FIG. 2 is a schematic diagram for explaining a state in which the speed measuring device for a railway vehicle according to one embodiment of the present invention is mounted on a railway vehicle.

FIG. 3 is an explanatory diagram showing the internal structure of an electromagnetic ultrasonic probe and the principle of generating elastic ultrasonic waves in a railway track.

FIG. 4 is a schematic diagram showing a relative positional relationship between an electromagnetic ultrasonic probe and a railway track.

FIG. 5 is a waveform chart for explaining the operation of the railway vehicle speed measuring device according to the embodiment of the present invention.

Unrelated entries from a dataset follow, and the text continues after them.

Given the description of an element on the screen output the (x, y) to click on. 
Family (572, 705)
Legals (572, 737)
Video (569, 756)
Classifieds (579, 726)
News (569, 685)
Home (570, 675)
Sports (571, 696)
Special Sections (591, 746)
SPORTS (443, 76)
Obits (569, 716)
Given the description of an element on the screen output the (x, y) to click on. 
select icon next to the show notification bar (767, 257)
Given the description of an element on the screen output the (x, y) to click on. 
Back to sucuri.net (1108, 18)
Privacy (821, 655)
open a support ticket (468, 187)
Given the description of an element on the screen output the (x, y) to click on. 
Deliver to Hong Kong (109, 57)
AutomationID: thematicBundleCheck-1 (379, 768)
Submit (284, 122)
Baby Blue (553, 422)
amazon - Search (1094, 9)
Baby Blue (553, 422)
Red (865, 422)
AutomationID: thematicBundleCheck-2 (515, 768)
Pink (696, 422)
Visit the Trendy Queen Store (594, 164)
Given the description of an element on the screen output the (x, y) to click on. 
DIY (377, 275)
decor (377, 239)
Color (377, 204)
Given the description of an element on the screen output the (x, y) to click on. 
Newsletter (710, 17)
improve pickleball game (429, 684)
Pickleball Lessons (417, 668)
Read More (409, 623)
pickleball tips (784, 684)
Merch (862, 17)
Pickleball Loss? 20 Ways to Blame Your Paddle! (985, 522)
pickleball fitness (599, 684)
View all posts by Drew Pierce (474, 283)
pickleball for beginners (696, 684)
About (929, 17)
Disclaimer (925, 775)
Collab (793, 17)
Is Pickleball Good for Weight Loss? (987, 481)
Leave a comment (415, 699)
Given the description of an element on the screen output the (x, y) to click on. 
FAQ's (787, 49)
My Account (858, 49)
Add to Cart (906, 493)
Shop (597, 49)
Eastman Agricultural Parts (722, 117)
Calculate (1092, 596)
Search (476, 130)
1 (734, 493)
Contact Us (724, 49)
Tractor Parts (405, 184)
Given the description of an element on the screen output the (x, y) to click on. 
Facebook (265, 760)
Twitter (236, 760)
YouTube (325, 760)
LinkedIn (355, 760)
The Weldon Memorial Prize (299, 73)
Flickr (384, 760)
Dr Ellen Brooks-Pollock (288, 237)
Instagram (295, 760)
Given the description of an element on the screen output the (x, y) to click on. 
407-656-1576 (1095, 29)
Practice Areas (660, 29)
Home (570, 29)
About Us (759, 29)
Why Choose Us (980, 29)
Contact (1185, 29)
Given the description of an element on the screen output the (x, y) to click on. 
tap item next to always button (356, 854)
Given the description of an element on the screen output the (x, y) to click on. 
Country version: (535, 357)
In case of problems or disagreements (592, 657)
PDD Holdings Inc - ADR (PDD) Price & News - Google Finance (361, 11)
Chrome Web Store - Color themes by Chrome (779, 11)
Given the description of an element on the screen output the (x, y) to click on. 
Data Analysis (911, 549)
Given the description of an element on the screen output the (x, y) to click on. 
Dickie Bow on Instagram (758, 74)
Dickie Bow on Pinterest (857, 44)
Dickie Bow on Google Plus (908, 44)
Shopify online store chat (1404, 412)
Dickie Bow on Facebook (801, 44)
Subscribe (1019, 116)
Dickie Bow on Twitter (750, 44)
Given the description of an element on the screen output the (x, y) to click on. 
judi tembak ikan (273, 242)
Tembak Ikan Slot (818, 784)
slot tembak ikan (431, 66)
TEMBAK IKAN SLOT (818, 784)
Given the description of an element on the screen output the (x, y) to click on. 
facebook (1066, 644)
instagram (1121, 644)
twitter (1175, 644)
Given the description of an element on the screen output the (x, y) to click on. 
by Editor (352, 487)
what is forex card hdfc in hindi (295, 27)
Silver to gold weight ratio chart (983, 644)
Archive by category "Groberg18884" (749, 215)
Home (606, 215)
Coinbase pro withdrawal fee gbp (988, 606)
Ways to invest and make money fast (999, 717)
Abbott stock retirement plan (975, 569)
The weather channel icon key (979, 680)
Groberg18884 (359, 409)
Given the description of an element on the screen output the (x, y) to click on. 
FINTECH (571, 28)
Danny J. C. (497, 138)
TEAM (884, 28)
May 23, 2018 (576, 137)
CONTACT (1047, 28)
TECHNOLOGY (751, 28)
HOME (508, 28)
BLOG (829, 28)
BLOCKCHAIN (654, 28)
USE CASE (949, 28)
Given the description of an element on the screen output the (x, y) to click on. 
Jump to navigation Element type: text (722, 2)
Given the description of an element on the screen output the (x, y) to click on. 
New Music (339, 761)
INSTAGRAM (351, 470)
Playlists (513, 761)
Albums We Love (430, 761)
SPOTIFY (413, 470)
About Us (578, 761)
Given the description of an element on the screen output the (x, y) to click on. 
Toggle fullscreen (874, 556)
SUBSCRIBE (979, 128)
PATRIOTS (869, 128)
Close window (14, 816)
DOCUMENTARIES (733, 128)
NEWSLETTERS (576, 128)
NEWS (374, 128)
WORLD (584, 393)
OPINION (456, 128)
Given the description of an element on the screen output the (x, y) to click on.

FIG. 6 is a schematic diagram for explaining a state in which a conventional Doppler type ground speed sensor is mounted on a vehicle.

[Explanation of symbols]

DESCRIPTION OF SYMBOLS 1 ... Railroad track 2 ... Vehicle 3 ... Conventional Doppler type ground speed sensor 4 ... Elastic ultrasonic wave which propagates in a rail 5, 6 ... Permanent magnet 7 ... Coil 8 ... Transmission / reception switch 9 ₁ , 9 ₂ ... Bandpass filter 10 ₁ , 10 ₂ … amplifier circuit 11 ₁ , 11 ₂
... Detection circuits 12 ₁ and 12 ₂ ... Level comparison circuits 13 ₁ and 13 ₂
... AND gate circuit 14 ... phase difference detection circuit 15 ... drive signal generation circuit 16 ... power amplifier circuit 17 ... thermistor 18 ... central processing circuit TD ₁ , TD ₂
... Electromagnetic ultrasonic probe 100 ... Electrical circuit part of speed measuring device for railway vehicle 101 ... Transmission system circuit 102 ... Reception system circuit

Claims (4)

[Claims] 1. An electromagnetic ultrasonic probe mounted on a floor of a railway vehicle at a predetermined interval along a direction of a railway track and with a tip portion thereof close to a surface of the railway track. Elastic ultrasonic waves are generated in the railway track by one electromagnetic ultrasonic probe, and the elastic ultrasonic waves propagated in the railway track are detected by the other electromagnetic ultrasonic probe. Calculating the speed of the railway vehicle based on the propagation time of the elastic ultrasonic wave in the railway track from the time when the elastic ultrasonic wave is generated by the probe to the time when the elastic ultrasonic wave is detected by the one electromagnetic ultrasonic probe. Characteristic speed measuring device for railway vehicles. 2. A plurality of electromagnetic ultrasonic probes mounted on a floor of a railway vehicle at predetermined intervals along the direction of the railway track and with their tip portions close to the surface of the railway track. Provided, simultaneously generate elastic ultrasonic waves in a railway track by the plurality of electromagnetic ultrasonic probes, and detect the elastic ultrasonic waves propagated in the railway track by the plurality of electromagnetic ultrasonic probes, respectively. , Detecting the propagation time difference or equivalent phase difference of the elastic ultrasonic wave in the railway track from the generation of the elastic ultrasonic wave to the detection of the elastic ultrasonic wave by each electromagnetic ultrasonic probe, and from the time difference or the equivalent phase difference. A speed measuring device for a railway vehicle, wherein a speed of the railway vehicle is obtained. 3. The speed measuring device for a railway vehicle according to claim 1, wherein the elastic ultrasonic wave propagating in the railway track is a single frequency tone berth signal. . 4. The railway vehicle speed measuring device according to claim 1, further comprising a correcting means for correcting the propagation speed of the elastic ultrasonic wave propagating in the railway track based on a temperature change. Characteristic speed measuring device for railway vehicles.